In your copy, reproduce each entry exactly and include no picture.

---------- GIVEN INFORMATION

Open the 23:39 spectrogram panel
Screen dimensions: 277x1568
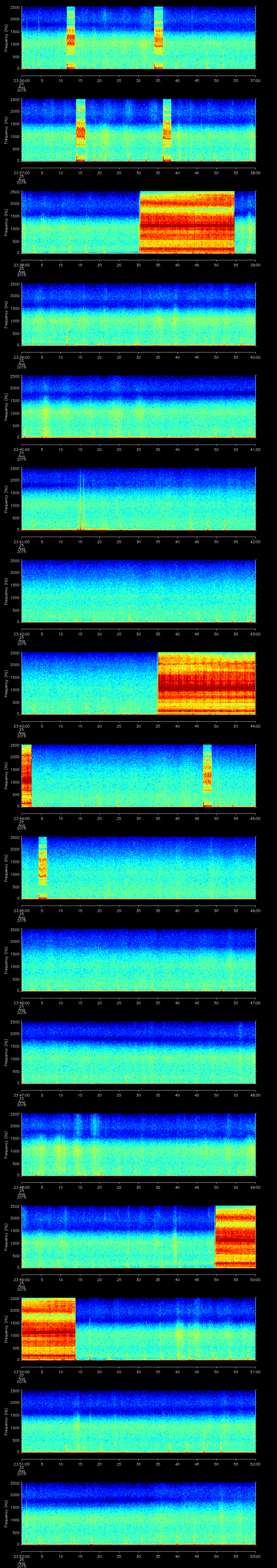(x=138, y=314)
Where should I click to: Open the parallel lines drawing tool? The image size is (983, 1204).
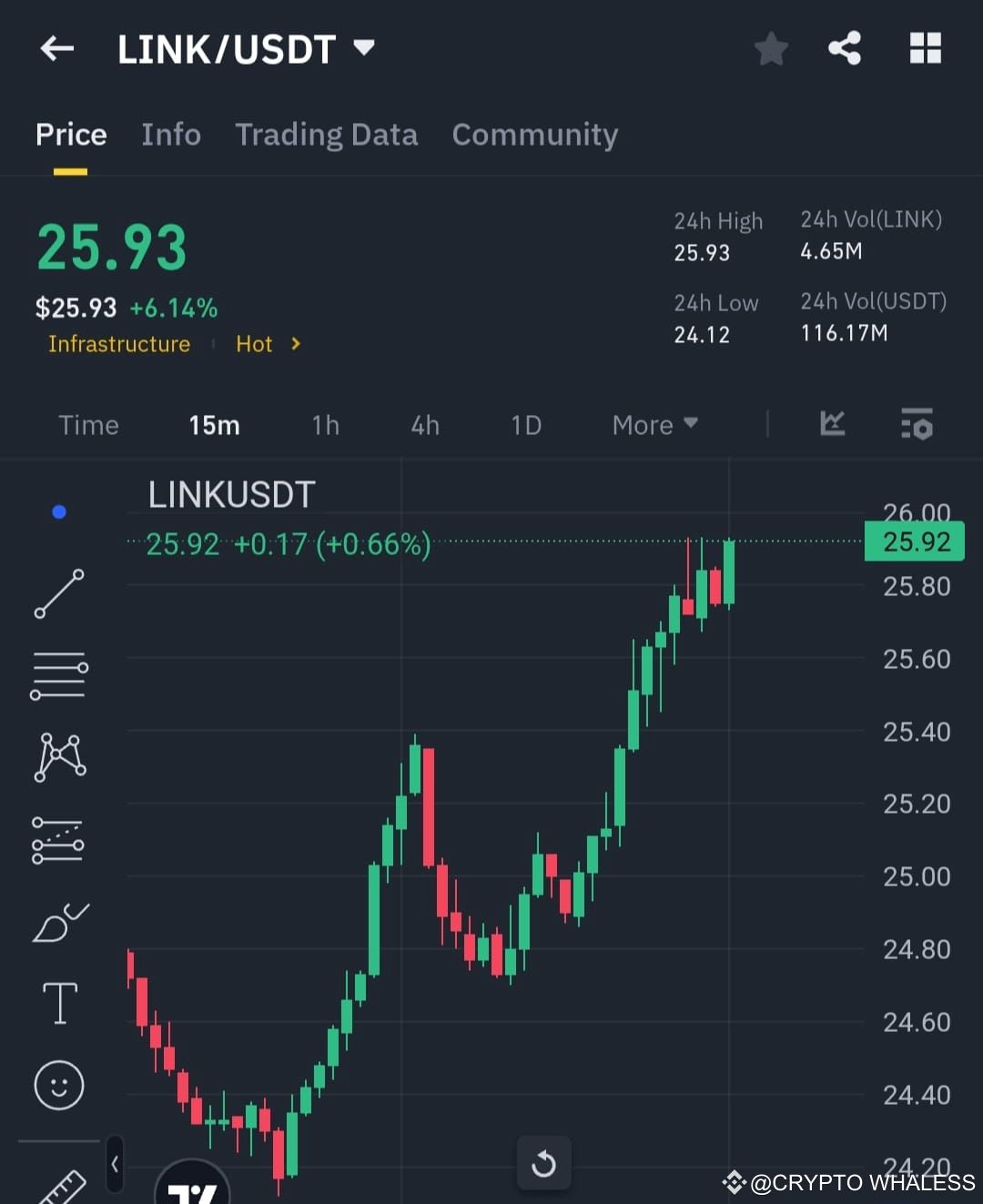58,674
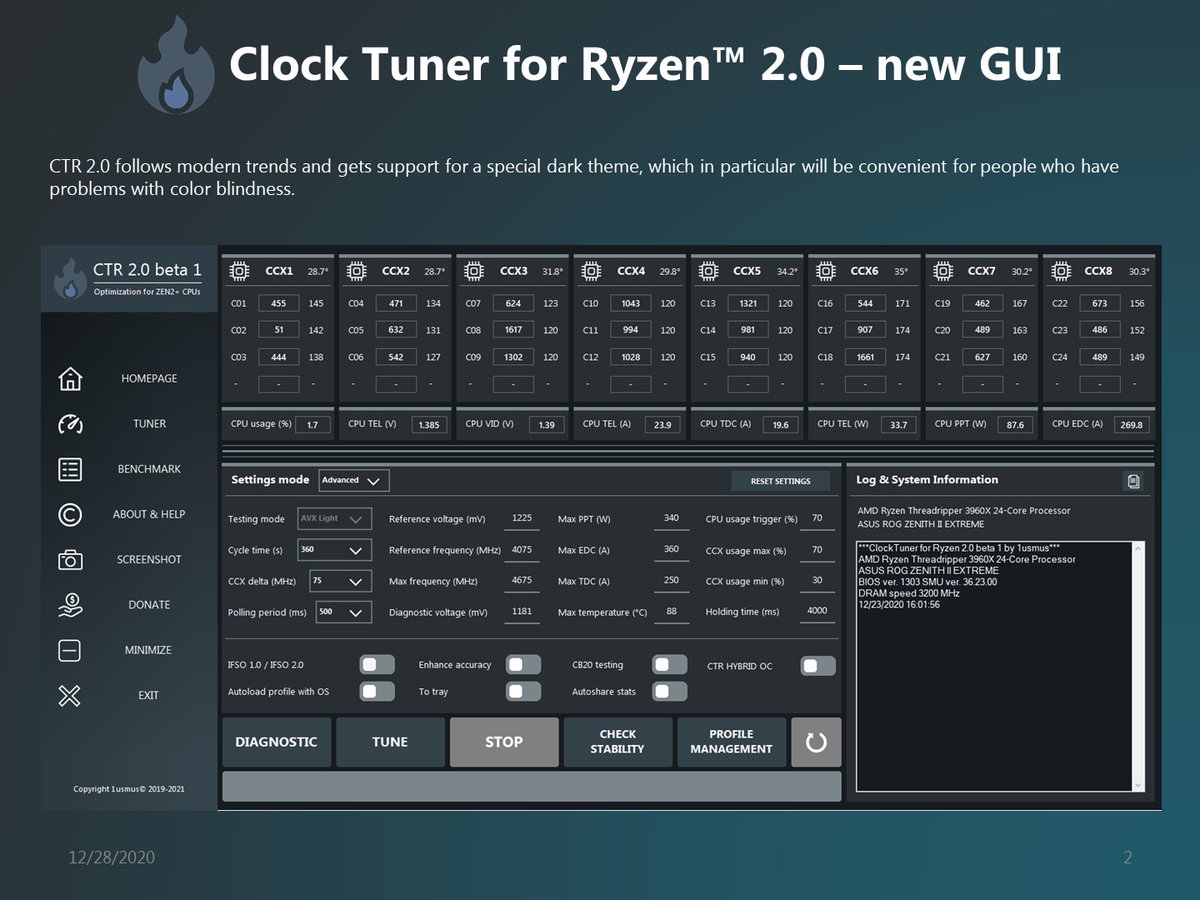The height and width of the screenshot is (900, 1200).
Task: Click the circular refresh arrow button
Action: [x=816, y=742]
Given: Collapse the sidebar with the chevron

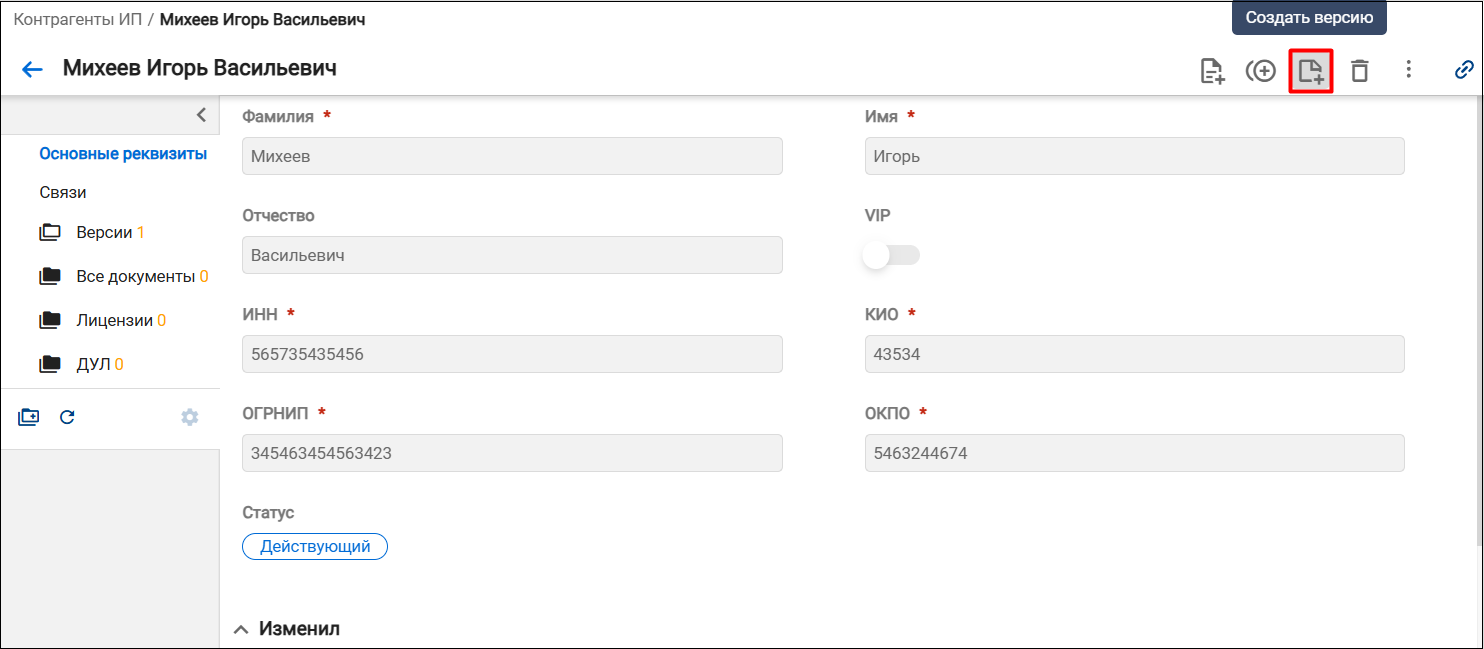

--------------------

TASK ANSWER:
Open the 23:39 spectrogram panel
Screen dimensions: 277x1568
(x=138, y=314)
Where should I click to: Open the parallel lines drawing tool? The image size is (983, 1204).
58,674
The height and width of the screenshot is (900, 1200).
Task: Click the circular refresh arrow button
Action: [x=816, y=742]
Given: Collapse the sidebar with the chevron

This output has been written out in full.